Schwitzgebel argues that nations do have what are claimed by "materialists" to be information processing abilities sufficient for consciousness.
Yet it’s unclear by what materialist standard the United States lacks consciousness.  Nations, it would seem, represent and self-represent.  They respond (semi-)intelligently and self-protectively, in a coordinated way, to opportunities and threats.  They gather, store, and manipulate information.  They show skillful attunement to environmental inputs in warring and spying on each other.  Their subparts (people and subgroups of people) are massively informationally interconnected and mutually dependent, including in incredibly fancy self-regulating feedback loops.  These are the kinds of capacities and structures that materialists typically regard as the heart of mentality.[15]  Nations do all these things via the behavior of their subparts, of course; but on materialist views individual people also do what they do via the behavior of their subparts.
But it is not even clear to me that 'information processing' of a very high complexity is required for all conscious experiences. Pain or smell for example. The processing involved would seem to just involve detecting a condition that merits a certain pain or a certain smell and then generating the experience. But what does information processing have to do with the actual experience of a certain pain or smell itself?

"Something beyond our understanding occurs in the genesis of qualia, the transformation of an objective cerebral computation to a subjective experience." --Oliver Sacks

So it doesn't count as intelligent unless I'm aware of myself knowing it?

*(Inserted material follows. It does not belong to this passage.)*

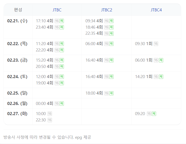Click the rerun badge beside 17:10 on 02.21

coord(62,21)
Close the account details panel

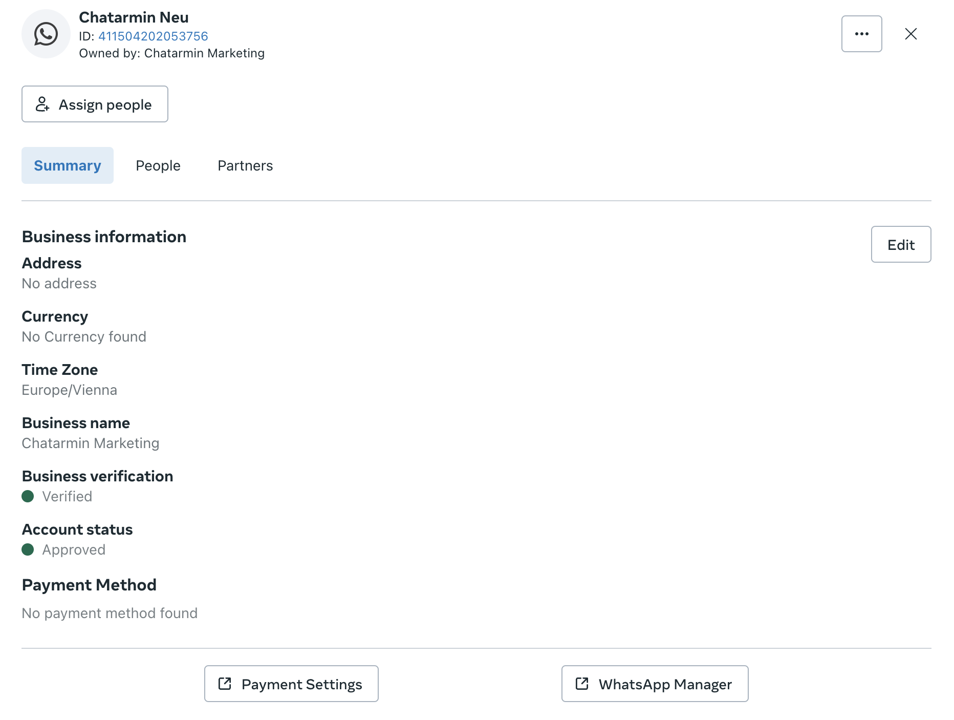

Intelligence is a nebulous concept. When it comes to understanding and comprehending ideas and understanding the meaning of words, I am suggesting that conscious thinking is required. Perhaps this is just one component or category of 'intelligence.' Other than the idea that consciousness emerges directly from 'information processing,' I don't think I disagree with anything in your comment.
posted by Golden Eternity at 12:13 AM on December 29, 2013


The linked paper by Schwitzgebel further pushes me toward concluding that "intelligence" and "consciousness" must not be the traits that entail moral duty. But I'm left even more at sea wondering what those traits are. I'm only falling into a different neurocentric trap if I concede that the US is conscious but deny that an individual person has a moral duty towards the US.

Otherwise, if I concede that I have a moral duty towards individual supersquids and antheads, how do I stop that argument (however I develop it) from carrying forward to the US for largely the same reasons that the argument for consciousness works?

Perhaps by trying to salvage some kind of nesting principle of morality: the humans have moral duty towards humans, and the states have moral duty towards states. But if states have moral duty, I'd rather they had moral duty towards humans and care less whether they have moral duty to states.
posted by jepler at 7:02 AM on December 29, 2013


What you have described is essential realpolitik as practiced by Henry Kissinger. (States have a moral duty toward states only.).
posted by empath at 10:37 AM on December 29, 2013


The linked paper by Schwitzgebel further pushes me toward concluding that "intelligence" and "consciousness" must not be the traits that entail moral duty. But I'm left even more at sea wondering what those traits are. I'm only falling into a different neurocentric trap if I concede that the US is conscious but deny that an individual person has a moral duty towards the US.


Yeah, I'm pretty worried about this. It seems intuitive that having a subjective experience is a necessary and sufficient criterion for the contents of one's subjective experience to be morally significant. For example, if a being can experience pain, then that pain appears to be morally relevant just by virtue of its being possible. But if we should be attributing subjective experiences to almost everything, or to nothing, or if there is no definitive "fact of the matter" about how to attribute them, etc., then we would seem to be at sea, morally.